Esempio n. 1
0
def weighted_centering(X:np.ndarray, metric:str='cosine', gamma:float=1., 
                       test_set_mask:np.ndarray=None):
    """
    Perform  weighted centering: shift origin to the weighted data mean
    
    Move the origin more actively towards hub objects in the dataset, 
    rather than towards the data centroid [1]_.
    
    Parameters
    ----------
    X : ndarray
        An ``m x n`` vector data matrix with ``n`` objects in an 
        ``m`` dimensional feature space 
    
    metric : {'cosine', 'euclidean'}, optional (default: 'cosine')
        Distance measure used to place more weight on objects that are more 
        likely to become hubs. (Defined for 'cosine' in [1]_, 'euclidean' does 
        not make much sense and might be removed in the future).
    
    gamma : float, optional (default: 1.0)
        Controls how much we emphasize the weighting effect
        
        - ``gamma=0`` : equivalent to normal centering
        - ``gamma>0`` : move origin closer to objects with larger similarity 
          to other objects
    
    test_set_mask : ndarray, optional (default: None)
        Hold back data as a test set and perform centering on the remaining 
        data (training set).
    
    Returns
    ------- 
    X_wcent : ndarray
        Weighted centered vectors.
        
    References
    ----------
    .. [1] Suzuki, I., Hara, K., Shimbo, M., Saerens, M., & Fukumizu, K. (2013). 
           Centering similarity measures to reduce hubs.
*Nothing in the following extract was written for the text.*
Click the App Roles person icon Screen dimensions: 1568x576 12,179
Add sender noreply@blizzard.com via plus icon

In Proceedings of the 
           2013 Conference on Empirical Methods in Natural Language Processing 
           (pp 613–623). 
           Retrieved from https://www.aclweb.org/anthology/D/D13/D13-1058.pdf
    """
    n = X.shape[0]
                   
    # Indices of training examples
    if test_set_mask is not None:
        train_set_mask = np.setdiff1d(np.arange(n), test_set_mask)
    else:
        train_set_mask = slice(0, n)
    
    n_train = X[train_set_mask].shape[0]
    d = np.zeros(n)
    
    if metric == 'cosine':
        vectors_sum = X[train_set_mask].sum(0)
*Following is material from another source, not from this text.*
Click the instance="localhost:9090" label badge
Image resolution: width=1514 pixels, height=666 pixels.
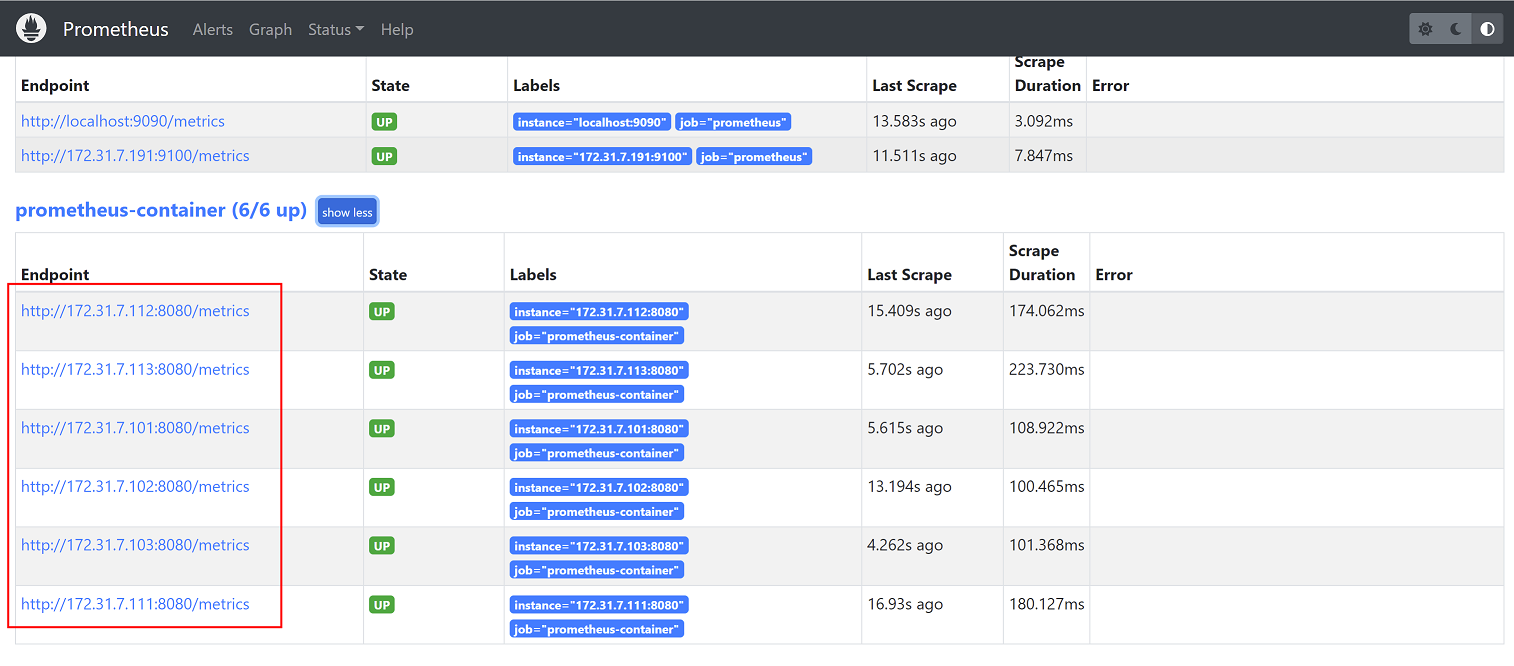pos(592,122)
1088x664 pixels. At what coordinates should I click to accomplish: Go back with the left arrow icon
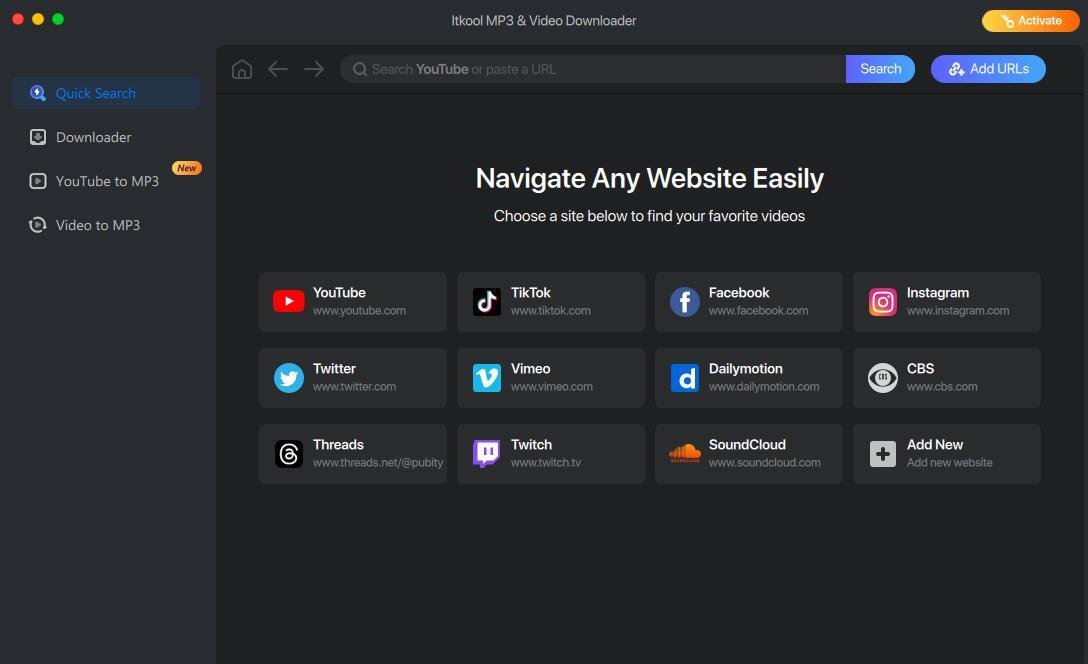278,69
        for i in np.arange(n):
            d[i] = n_train * cos(np.array([X[i], vectors_sum/n_train]))[0, 1]
    # Using euclidean distances does not really make sense
    elif metric == 'euclidean':
        for i in range(n):
            displ_v = X[train_set_mask] - d[i]
            d[i] = np.sum(np.sqrt(displ_v * displ_v))
    else:
        raise ValueError("Weighted centering only supports cosine distances.")
    d_sum = np.sum(d ** gamma)
    w = (d ** gamma) / d_sum
    vectors_mean_weighted = np.sum(w.reshape(n, 1) * X, 0)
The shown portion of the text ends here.